Lottery winnings may offer a lump sum payment or an extended annuity.

Lottery winnings may offer a lump sum payment or an extended annuity.

Certain scenarios (like pensions and lottery jackpots) offer a choice between a single lump-sum payment and an annuity that pays a series of regular payments. The difficulty in comparing these two options lies with the payment schedule. Future payments made from an annuity are devalued by inflation and not directly comparable to a lump sum payment made today. To properly compare the two options, the total amount received from the annuity should be converted to present value.

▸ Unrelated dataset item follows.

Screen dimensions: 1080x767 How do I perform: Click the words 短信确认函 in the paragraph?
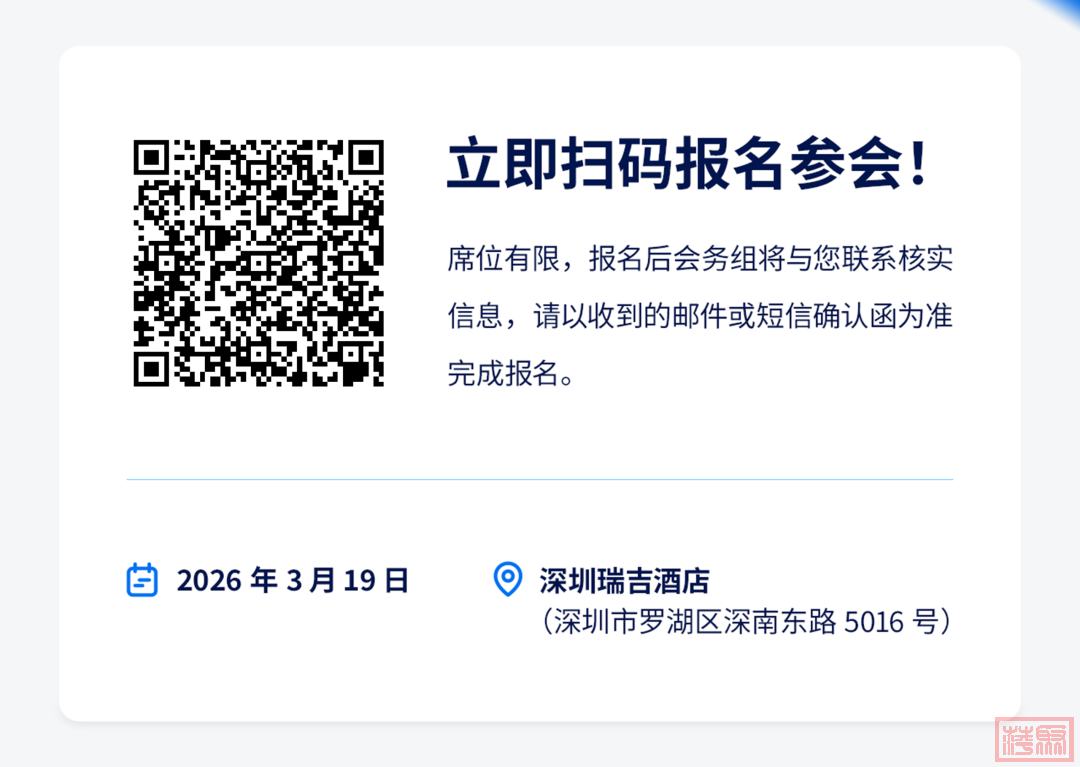(x=826, y=316)
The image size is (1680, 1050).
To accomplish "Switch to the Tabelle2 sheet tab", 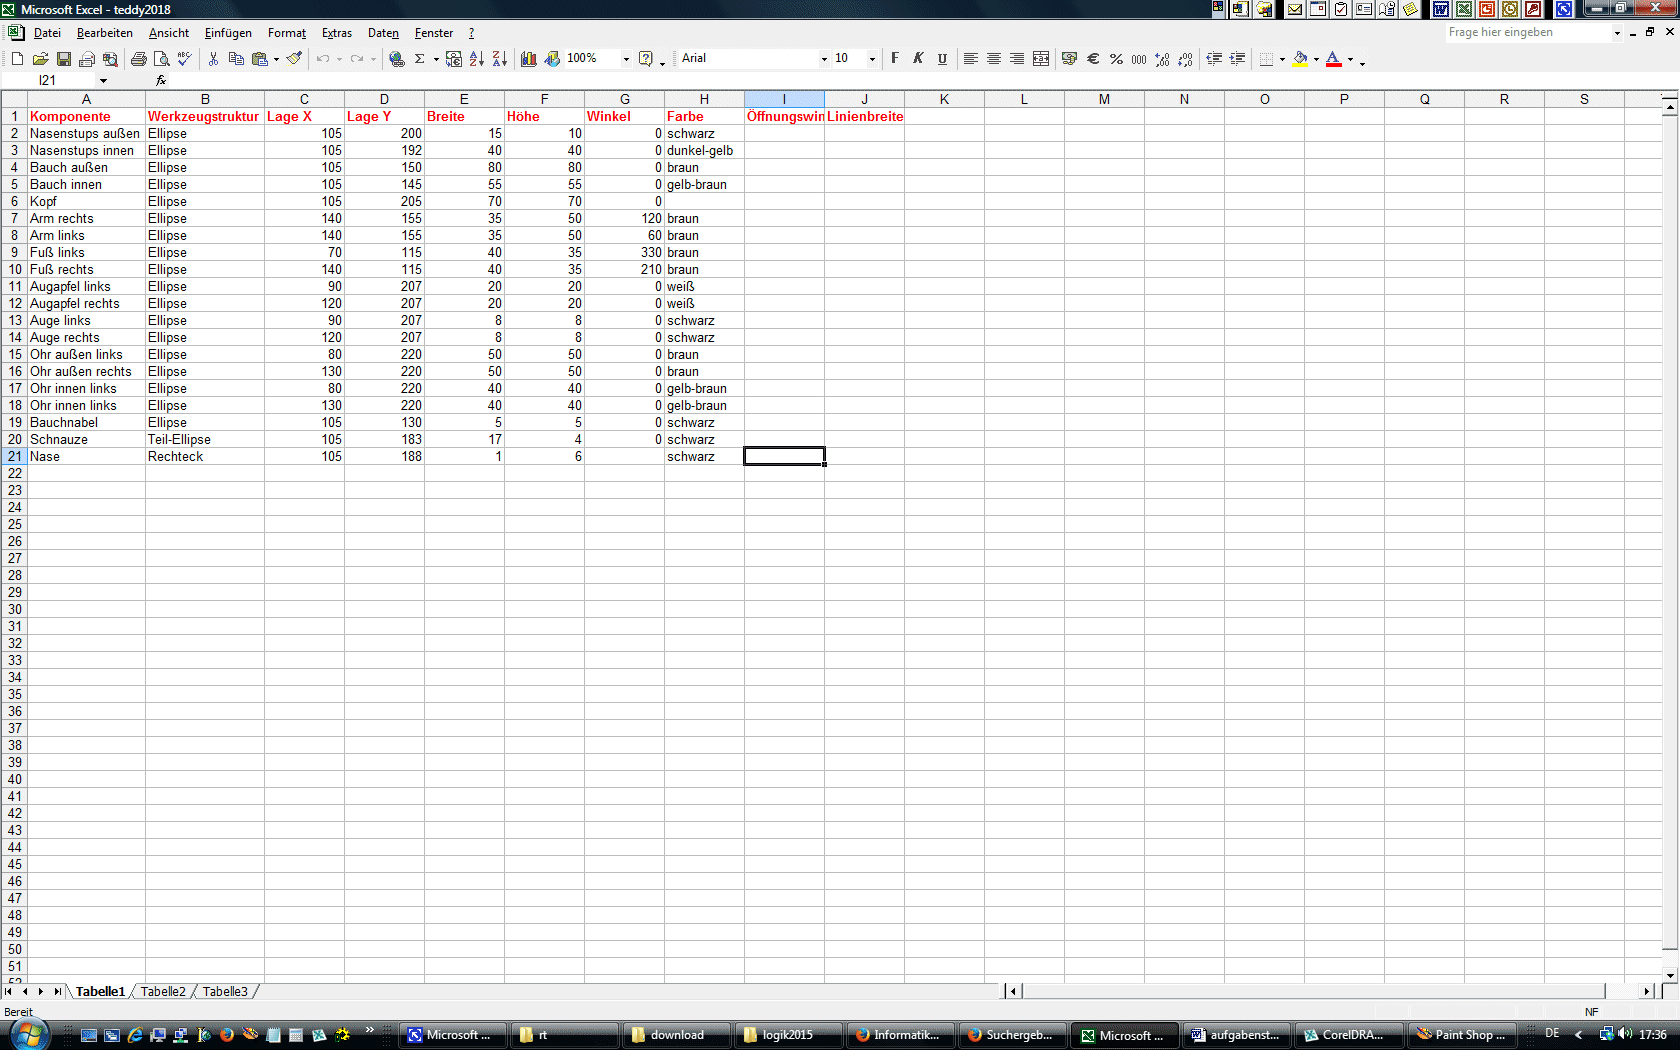I will click(x=163, y=991).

Research the details of the lump sum payment and the annuity. As an example, on March 30, 2012, a winner of the Mega Millions jackpot would have chosen between a lump sum payment of $359.4 million and an annuity with 26 annual payments of $19.3 million. An interest rate for comparing the two options is also required. Although this can be the expected rate of return of an alternative investment, in which you plan to place your lump sum winnings, you might use the 3.1 percent average annual rate of inflation; using this figure discounts annuity payments by the reduced buying power they have in the future.

Add 1 to the interest rate in decimal format. In the example, 1 plus 0.031 gives you 1.031.

Raise this figure to the nth power, where "n" is the number of payments expressed as a negative number. Continuing with the example, raise 1.031 to the power of -26 to get 0.4521.

Subtract this figure from 1. In the example, 1 minus 0.4521 leaves you with 0.5479.

Divide the result by the interest rate. In the example, 0.5479 divided by 0.031 gives you 17.67.

Multiply this result times the payment amount to calculate the present value of the annuity. In the example, 17.67 times 19.3 million gives you a present value of 341 million.

Compare the lump sum payment to the present value of the annuity. In the example, the $359.4 million lump sum payment is significantly more than the $341 million present value of the annuity. Based on the return, you should take the lump sum payment.

Warning

  • Lump sum payments pose a strong temptation to spending, so choosing this option requires a strong will and sound money management skills. If you're the type to spend money when you have it, the annuity may be the better option; even if it offers a lower return, you'll be guaranteed money in the future.